New York City Subway station

The Myrtle–Wyckoff Avenues station (announced on New Technology Trains as the Myrtle Avenue–Wyckoff Avenue station) is a New York City Subway station complex formed by the intersecting stations of the BMT Canarsie Line and the BMT Myrtle Avenue Line, served by the L and M trains at all times. It is located at Myrtle and Wyckoff Avenues in the Bushwick neighborhood of Brooklyn and the Ridgewood neighborhood of Queens (since Wyckoff Avenue between Gates Avenue and Eldert Street forms the border between Brooklyn and Queens). The complex is connected by a set of stairs and several elevators and escalators between the elevated and underground levels. The station was renovated completely from 2004 to 2008.

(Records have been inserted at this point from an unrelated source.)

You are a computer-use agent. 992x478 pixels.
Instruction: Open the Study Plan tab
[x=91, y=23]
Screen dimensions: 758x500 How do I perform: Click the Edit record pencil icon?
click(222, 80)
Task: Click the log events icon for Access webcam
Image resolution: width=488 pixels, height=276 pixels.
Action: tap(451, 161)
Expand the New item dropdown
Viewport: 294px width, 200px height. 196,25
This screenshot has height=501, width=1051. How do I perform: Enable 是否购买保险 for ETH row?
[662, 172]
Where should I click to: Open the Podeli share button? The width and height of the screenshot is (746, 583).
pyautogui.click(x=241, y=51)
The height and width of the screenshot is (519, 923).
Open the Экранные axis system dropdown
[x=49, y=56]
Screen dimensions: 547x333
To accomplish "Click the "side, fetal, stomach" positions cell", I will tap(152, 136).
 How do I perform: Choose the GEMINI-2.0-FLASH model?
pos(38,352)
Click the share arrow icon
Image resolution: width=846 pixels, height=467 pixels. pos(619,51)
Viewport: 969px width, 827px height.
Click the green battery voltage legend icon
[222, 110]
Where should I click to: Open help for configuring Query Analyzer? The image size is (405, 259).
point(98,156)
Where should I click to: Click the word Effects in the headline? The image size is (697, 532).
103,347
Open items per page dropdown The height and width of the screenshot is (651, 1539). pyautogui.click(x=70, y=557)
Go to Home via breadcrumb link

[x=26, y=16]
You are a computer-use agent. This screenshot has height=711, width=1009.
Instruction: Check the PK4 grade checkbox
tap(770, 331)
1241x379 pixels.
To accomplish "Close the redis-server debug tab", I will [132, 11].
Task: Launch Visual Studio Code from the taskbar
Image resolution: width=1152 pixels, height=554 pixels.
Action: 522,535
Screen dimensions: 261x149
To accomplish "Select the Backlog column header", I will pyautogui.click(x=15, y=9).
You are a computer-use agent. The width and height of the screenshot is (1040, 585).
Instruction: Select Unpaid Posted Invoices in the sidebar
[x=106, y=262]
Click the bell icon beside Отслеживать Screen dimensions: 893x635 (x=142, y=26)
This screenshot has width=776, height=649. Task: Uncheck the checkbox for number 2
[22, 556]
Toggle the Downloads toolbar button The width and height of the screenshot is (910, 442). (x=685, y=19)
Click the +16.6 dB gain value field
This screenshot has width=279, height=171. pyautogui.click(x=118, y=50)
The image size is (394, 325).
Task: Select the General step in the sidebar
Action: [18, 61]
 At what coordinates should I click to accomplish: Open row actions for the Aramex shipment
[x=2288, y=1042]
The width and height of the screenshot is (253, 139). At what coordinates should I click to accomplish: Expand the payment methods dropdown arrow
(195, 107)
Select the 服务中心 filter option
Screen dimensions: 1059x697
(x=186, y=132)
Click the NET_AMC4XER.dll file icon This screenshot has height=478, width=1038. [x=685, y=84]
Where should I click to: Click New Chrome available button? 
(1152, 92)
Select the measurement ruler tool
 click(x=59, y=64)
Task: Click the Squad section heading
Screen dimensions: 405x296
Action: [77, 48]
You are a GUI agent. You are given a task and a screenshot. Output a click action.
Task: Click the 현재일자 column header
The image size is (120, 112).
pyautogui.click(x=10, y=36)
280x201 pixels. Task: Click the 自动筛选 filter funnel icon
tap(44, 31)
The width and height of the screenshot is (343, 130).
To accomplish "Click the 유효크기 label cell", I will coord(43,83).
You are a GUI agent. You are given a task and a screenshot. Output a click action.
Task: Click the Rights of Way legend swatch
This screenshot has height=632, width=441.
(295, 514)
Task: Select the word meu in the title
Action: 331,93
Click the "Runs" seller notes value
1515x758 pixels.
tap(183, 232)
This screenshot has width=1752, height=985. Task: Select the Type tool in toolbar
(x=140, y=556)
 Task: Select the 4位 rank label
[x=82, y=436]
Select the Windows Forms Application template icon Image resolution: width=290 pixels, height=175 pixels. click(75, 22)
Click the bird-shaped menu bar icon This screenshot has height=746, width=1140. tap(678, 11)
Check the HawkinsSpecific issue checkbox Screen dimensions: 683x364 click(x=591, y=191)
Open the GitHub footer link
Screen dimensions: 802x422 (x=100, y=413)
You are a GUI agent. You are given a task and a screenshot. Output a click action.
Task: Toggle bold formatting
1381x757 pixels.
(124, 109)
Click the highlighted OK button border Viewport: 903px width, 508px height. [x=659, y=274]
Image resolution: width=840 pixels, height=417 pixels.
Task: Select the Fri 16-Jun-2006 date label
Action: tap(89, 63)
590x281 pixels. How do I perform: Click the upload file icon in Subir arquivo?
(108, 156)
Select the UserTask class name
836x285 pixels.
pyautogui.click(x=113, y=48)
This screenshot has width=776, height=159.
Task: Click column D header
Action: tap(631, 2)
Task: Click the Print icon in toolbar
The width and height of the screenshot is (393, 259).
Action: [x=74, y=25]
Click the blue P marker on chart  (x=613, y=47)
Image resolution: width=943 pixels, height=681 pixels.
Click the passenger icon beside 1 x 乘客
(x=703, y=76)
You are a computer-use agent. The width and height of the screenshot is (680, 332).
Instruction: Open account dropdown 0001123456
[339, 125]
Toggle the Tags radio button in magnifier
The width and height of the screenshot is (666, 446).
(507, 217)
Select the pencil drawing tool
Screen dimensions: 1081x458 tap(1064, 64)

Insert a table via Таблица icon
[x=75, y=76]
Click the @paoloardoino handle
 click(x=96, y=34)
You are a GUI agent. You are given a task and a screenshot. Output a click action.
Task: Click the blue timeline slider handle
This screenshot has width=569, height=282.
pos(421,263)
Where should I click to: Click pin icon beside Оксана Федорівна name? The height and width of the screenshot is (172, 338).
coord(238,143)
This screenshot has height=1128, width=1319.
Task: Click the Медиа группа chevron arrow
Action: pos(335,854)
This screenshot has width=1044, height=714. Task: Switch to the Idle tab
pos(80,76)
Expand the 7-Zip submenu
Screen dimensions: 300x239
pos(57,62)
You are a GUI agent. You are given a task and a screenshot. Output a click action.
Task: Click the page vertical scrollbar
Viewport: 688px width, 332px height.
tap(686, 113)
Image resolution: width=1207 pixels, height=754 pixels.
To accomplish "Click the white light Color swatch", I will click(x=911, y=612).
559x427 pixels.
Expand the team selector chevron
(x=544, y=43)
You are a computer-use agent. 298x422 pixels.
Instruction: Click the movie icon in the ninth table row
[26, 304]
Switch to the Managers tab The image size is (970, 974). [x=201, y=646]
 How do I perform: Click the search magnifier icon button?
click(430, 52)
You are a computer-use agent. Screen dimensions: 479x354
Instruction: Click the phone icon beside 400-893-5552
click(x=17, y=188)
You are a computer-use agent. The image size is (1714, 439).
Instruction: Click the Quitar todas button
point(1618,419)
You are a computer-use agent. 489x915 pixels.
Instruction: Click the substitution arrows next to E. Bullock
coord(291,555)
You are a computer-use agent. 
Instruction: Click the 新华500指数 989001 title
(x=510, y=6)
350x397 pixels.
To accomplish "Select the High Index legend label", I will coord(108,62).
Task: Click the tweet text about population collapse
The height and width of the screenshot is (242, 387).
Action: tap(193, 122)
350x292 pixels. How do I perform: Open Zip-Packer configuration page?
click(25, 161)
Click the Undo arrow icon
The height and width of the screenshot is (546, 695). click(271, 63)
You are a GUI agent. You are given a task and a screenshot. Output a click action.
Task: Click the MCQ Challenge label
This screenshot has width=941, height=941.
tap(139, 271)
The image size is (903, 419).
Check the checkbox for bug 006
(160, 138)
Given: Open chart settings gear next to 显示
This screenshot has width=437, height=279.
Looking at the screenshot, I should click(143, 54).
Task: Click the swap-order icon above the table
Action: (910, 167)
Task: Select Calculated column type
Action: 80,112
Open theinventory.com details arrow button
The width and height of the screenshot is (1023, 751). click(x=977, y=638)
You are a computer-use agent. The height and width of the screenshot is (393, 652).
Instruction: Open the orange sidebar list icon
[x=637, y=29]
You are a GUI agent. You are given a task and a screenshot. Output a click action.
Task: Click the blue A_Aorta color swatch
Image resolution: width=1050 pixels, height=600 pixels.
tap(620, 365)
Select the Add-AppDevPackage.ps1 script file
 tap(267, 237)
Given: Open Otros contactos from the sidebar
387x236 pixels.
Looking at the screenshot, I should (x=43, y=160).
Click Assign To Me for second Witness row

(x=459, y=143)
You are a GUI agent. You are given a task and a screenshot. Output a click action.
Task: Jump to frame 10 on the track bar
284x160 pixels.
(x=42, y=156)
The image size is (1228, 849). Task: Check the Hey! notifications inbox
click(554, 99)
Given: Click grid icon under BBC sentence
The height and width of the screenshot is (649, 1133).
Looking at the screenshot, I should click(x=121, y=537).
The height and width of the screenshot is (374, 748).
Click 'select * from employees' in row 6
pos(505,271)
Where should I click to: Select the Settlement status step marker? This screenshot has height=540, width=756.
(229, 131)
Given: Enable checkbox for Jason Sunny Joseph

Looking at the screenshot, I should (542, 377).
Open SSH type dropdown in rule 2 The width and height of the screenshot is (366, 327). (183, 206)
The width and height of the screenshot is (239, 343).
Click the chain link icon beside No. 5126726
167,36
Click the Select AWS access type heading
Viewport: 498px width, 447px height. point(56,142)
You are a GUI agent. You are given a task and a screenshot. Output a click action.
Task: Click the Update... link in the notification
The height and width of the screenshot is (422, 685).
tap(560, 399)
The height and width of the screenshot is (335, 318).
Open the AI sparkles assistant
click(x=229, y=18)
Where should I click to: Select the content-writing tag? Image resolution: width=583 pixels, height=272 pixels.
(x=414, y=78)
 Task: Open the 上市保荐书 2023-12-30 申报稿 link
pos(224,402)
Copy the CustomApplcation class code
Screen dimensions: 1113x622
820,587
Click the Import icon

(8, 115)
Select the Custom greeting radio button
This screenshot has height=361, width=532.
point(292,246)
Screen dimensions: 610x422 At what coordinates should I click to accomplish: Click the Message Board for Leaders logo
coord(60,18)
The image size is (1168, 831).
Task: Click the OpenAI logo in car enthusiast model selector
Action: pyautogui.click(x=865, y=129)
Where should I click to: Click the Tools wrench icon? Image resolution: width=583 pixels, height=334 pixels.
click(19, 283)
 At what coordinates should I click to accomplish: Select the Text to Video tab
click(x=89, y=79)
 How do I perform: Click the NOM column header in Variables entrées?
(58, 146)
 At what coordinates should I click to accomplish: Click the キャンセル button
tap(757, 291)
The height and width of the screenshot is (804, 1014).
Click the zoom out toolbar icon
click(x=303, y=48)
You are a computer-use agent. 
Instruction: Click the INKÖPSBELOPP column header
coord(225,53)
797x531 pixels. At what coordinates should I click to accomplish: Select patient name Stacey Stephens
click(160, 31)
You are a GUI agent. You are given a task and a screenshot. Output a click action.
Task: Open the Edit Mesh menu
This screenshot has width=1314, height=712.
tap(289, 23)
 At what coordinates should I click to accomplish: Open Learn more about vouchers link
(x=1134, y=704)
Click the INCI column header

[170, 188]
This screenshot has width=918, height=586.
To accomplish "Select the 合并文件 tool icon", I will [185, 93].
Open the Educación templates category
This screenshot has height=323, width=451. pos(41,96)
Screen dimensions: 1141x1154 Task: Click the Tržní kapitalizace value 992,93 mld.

Since many buses stop there, the MTA opened the Ridgewood Intermodal Terminal on August 20, 2010. Palmetto Street was shuttered to all traffic except for buses in order for the B26, B52, B54, Q55, Q58 and Q98 buses to terminate closer together on different parts of the street, and to increase accessibility and convenience for buses and subway transfers. However, neither the elevated BMT Myrtle Avenue Line nor the underground BMT Canarsie Line terminate here, merely the bus lines, excluding the B13, which passes on Gates Avenue, one street west away from the terminal on Palmetto Street.

==History==
===Myrtle Avenue Line station===
Wyckoff Avenue station on the Myrtle Avenue Line opened on July 20, 1889, with a single island platform and two tracks. The station was located past the curve to the east of the current station. The line was subsequently extended in 1906 to the street level right-of-way to Metropolitan Avenue, and again in the 1910s during the Dual Contracts era onto the present elevated structure.

On July 29, 1914, the station was reconfigured to two island platforms to accommodate a new express track to Broadway – Myrtle Avenue. (The remainder of the line east of this station has always been a two-track configuration.) When the elevated was rebuilt to three tracks, the BMT Canarsie Line was still planned to be on an elevated line between Montrose Avenue and Broadway Junction. The express track was in anticipation of a potentially different service pattern and the anticipation of a Canarsie Line on Wyckoff Avenue that would have had track connections just east of this station between the two lines.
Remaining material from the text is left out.